La sua interruzione di gravidanza ed il suo nome sulla tomba del feto. Una donna denuncia il fatto. Ecco cosa è successo.
“Avevo precisato di non volere né le esequie né la sepoltura del feto” – queste le prime parole della donna dopo la scoperta al cimitero del Flaminio di Roma.
Una croce, il suo nome scritto su di essa, ma non è la sua tomba. E’ la tomba del bambino che la donna aveva abortito qualche mese prima. Questa la scoperta che una donna ha fatto recandosi al cimitero del Flaminio di Roma.
“Dopo un’interruzione terapeutica di gravidanza, pur avendo precisato di non volere né le esequie né la sepoltura del feto, questi invece ha avuto sepoltura nel cimitero Flaminio di Roma con una croce su cui è stato su scritto il mio nome” – ha raccontato la donna, attraverso un post di sfogo sulla sua personale pagina Facebook.
“Nel momento in cui firmai tutti i fogli relativi alla mia interruzione terapeutica di gravidanza, mi chiesero: “Vuole procedere lei con esequie e sepoltura?”. Risposi che non volevo procedere” – continua – “Dopo circa sette mesi ritirai il referto istologico, e pensando ai vari articoli sulle assurdità su sepolture di prodotti del concepimento, ebbi un dubbio. Decisi di chiamare la struttura nella quale avevo abortito e di contattare la camera mortuaria. Dopo avere fornito il suo nome e cognome la donna scopre che pur non avendo dato nessun consenso il feto avrà sepoltura.

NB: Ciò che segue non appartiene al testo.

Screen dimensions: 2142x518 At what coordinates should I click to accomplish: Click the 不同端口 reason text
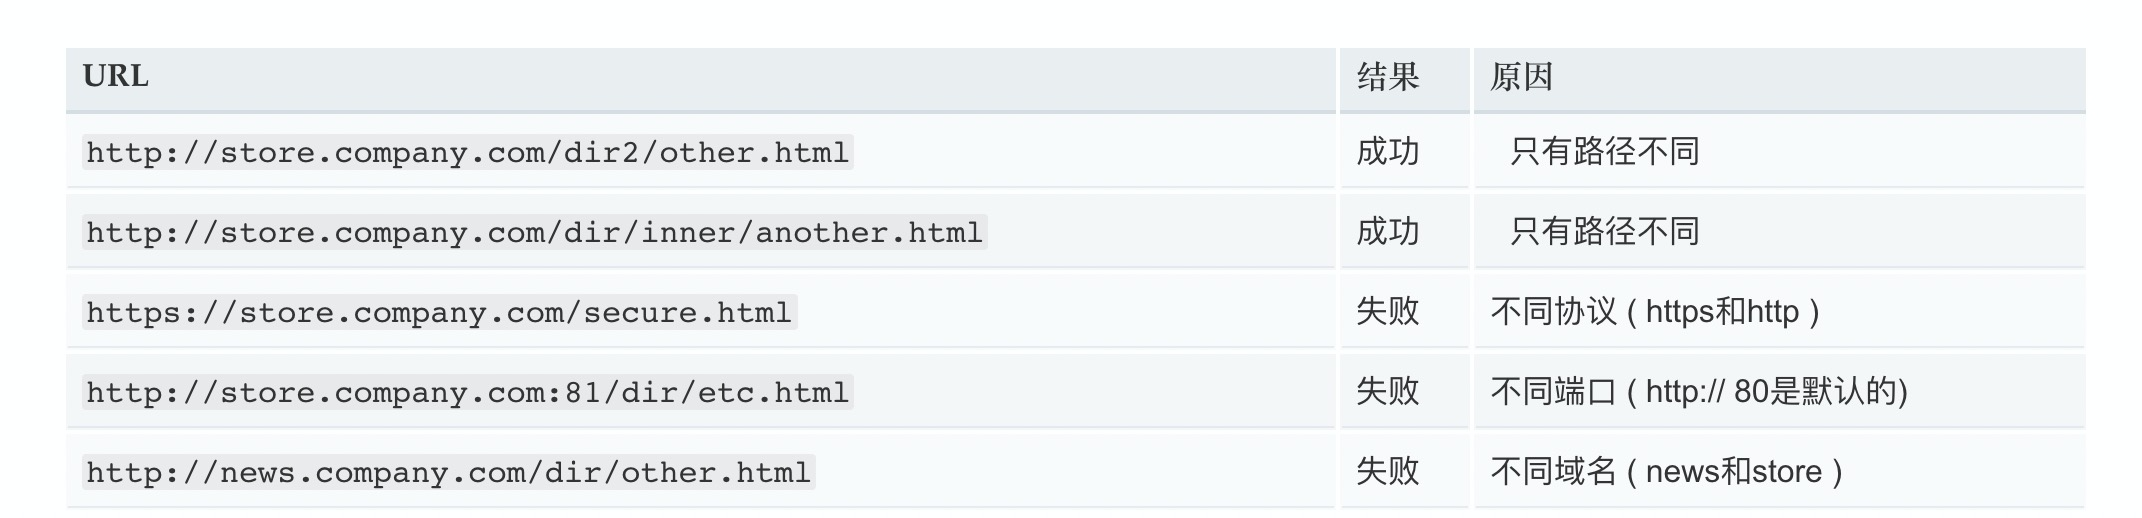tap(1553, 392)
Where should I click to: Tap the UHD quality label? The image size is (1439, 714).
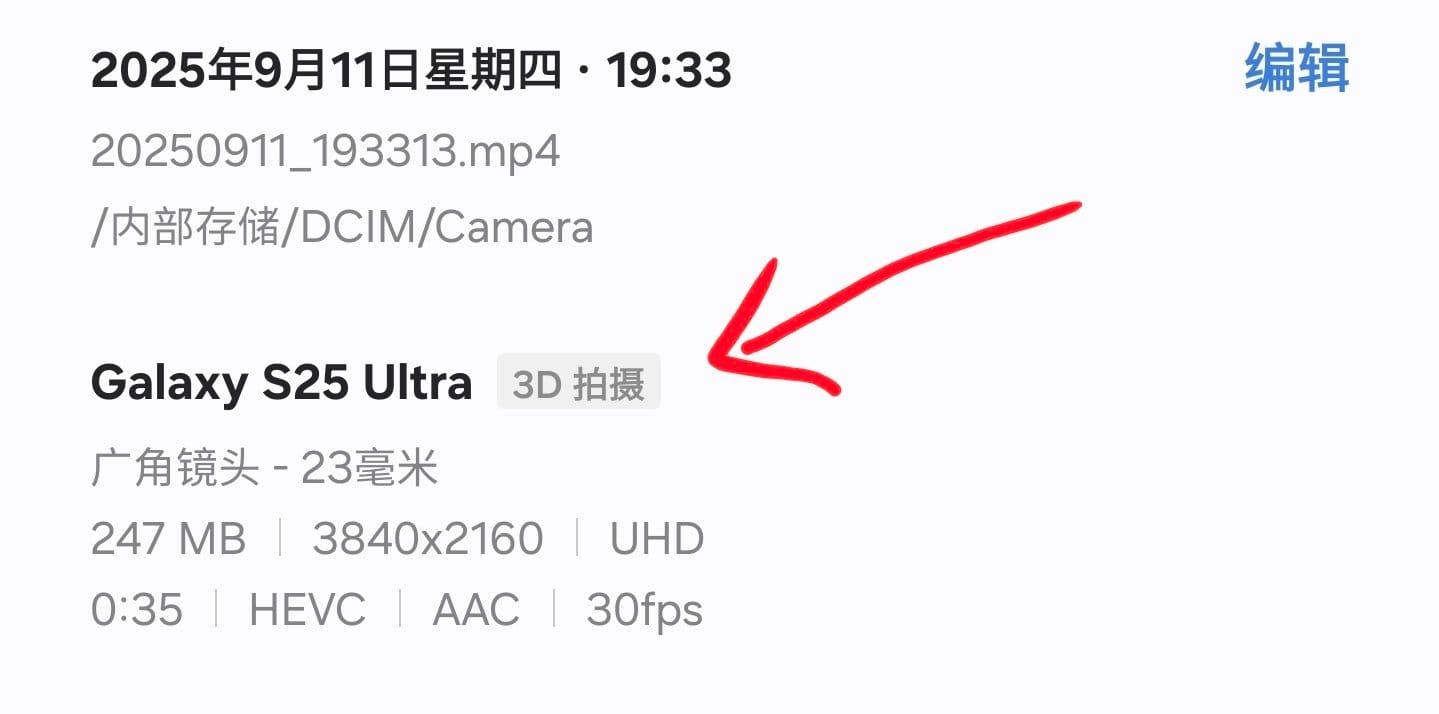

“Mi dissero al telefono: ‘Stia tranquilla anche se lei non ha firmato per la sepoltura, il feto verrà comunque seppellito per beneficenza: avrà un suo posto con una sua croce e lo troverà con il suo nome”.
Recandosi al cimitero, la donna ha, effettivamente scoperto che, quel figlio da lei non voluto, è stato seppellito e registrato, almeno sulla croce con il suo nome.
Se da un lato è giusto dare una sepoltura ad una piccola creatura pur se mai nata, dall’altro lato ci chiediamo: perché dare un nome, proprio quello della madre che non l’ha voluto, al bambino? Se c’è un rifiuto da parte della mamma, il bambino, pur se non nato, deve esser, sì, ricordato, ma non di certo attraverso l’incisione sulla croce del nome chi di l’ha rifiutato.